El Auto de Fe: fe, espectáculo y advertencia

Los días 7 y 8 de noviembre de 1610, la ciudad de Logroño se transformó en el escenario de uno de los actos más impresionantes y multitudinarios de la Inquisición. Ante unas 30.000 personas, en una ciudad que apenas contaba con 6.000 habitantes, se celebró el Auto de Fe.

Fueron 53 las personas procesadas: 21 penitentes, 21 reconciliados, 5 estatuas con los restos de quienes murieron en prisión y 11 condenados a la hoguera —5 hombres y 6 mujeres—.

Entre los tres inquisidores presentes, uno destacó por su escepticismo y sentido de la justicia: Alonso de Salazar y Frías, que más tarde se ganaría el nombre de “el abogado de las brujas” al afirmar, tras su investigación, que no existían pruebas reales de brujería.

Una sociedad entre la fe y el fanatismo

El Auto de Fe de Logroño no fue un hecho aislado: fue el reflejo de una sociedad que vivía atrapada entre el miedo y la devoción, entre la necesidad de creer y la necesidad de controlar.

En aquellos días, el poder religioso y el poder civil iban de la mano, y la frontera entre la fe y la represión era demasiado fina.
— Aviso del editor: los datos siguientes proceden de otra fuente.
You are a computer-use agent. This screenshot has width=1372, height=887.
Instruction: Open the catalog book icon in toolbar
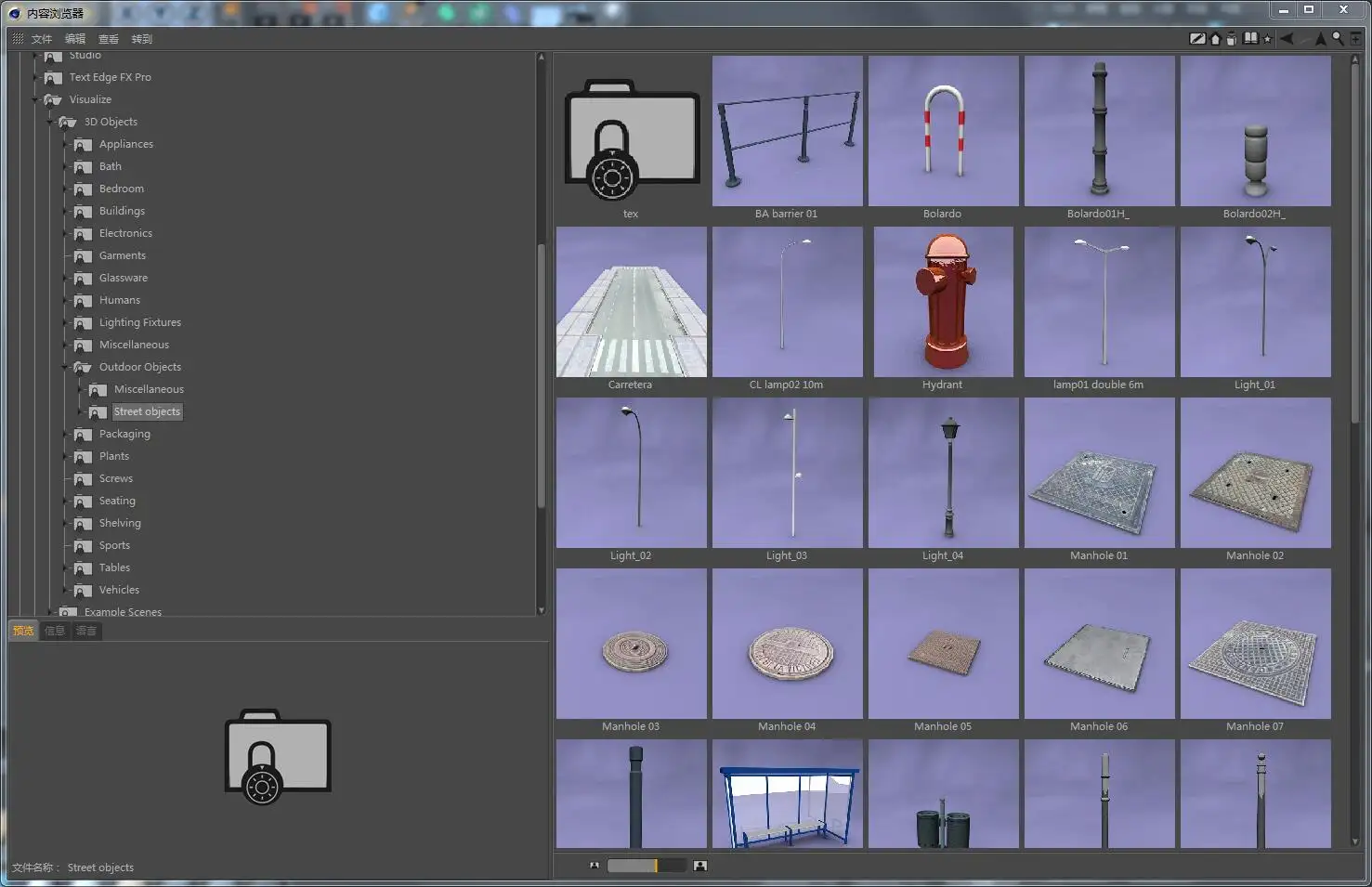(1250, 38)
Pero también fue el inicio de un cambio: el informe de Salazar marcó un punto de inflexión que frenó en gran parte las grandes cazas de brujas en España.

La lección que nos deja la historia

Cuatro siglos después, la historia del Auto de Fe de 1610 sigue siendo una advertencia sobre los peligros del miedo, los rumores y la intolerancia.

Cada año, la Asociación Histórico Cultural Guardias de Santiago revive aquellos hechos no para repetirlos, sino para recordar, reflexionar y aprender. Porque, como bien dice nuestro lema:

Historia vitae magistra est — la historia es maestra de la vida.